GENEVA: In a congratulation letter to the Nobel Peace Prize laureate and United States President Barack Obama, the World Council of Churches general secretary Rev. Dr Samuel Kobia highlighted Obama’s “deep commitment to promote peace and reconciliation in today’s troubled world” demonstrated by his policies on nuclear non-proliferation, disarmament and curbing greenhouse gas emissions as well as his “eagerness for easing conflicts with Islamic nations”.
Dear Mr President,
It is with great joy that I take this opportunity to express my profound satisfaction at the decision of the Norwegian Nobel Committee to award you this year’s Nobel Peace Prize. Rev. Dr Olav Fykse Tveit, the general secretary-elect of the World Council of Churches, who will succeed me in January 2010, joins in offering you our heartfelt congratulations on receiving the Nobel Peace Prize. As citizens of Norway and Kenya, we take pride in our two nations’ particular connections to this event.
The Nobel committee’s decision honours you as a statesman who demonstrates a deep commitment to the cause of peace with justice, and hope for a transformation in this world. This quality of yours was eloquently recognized by the Nobel committee when it stated that only very rarely has a person captured the world’s attention to the extent that you have done already, and given the world’s people hope for a better future. You have shown the world your readiness to set aside serious ideological, political and cultural differences in the pursuit of peace and reconciliation. I am confident that this approach will ensure positive new developments in international relations and diplomacy. Your endorsement of the United Nations resolution on nuclear non-proliferation, your decision to discard U.S. plans to build a missile shield for Eastern Europe, your call to curb greenhouse gas emissions to prevent global warming and your eagerness for easing conflicts with Islamic nations demonstrate your deep commitment to promote peace and reconciliation in today’s troubled world. In all these matters, your administration affirms long-held positions of the World Council of Churches.

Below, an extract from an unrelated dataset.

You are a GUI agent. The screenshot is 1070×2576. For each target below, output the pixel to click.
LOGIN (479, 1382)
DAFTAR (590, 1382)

Your initiatives for promoting a new ethos and values in international relations based on a diplomacy of mutual recognition and shared responsibilities are vital in our contemporary situation. I am confident that the decision of the Nobel committee to confer this year’s peace prize upon you will go a long way toward accelerating your relentless efforts to contribute to peace. The award is a call and encouragement to build upon the important work you have already initiated.
As you continue to demonstrate your leadership, may God Almighty continue to bless you. On behalf of the World Council of Churches, I assure you of our continuing prayers and support.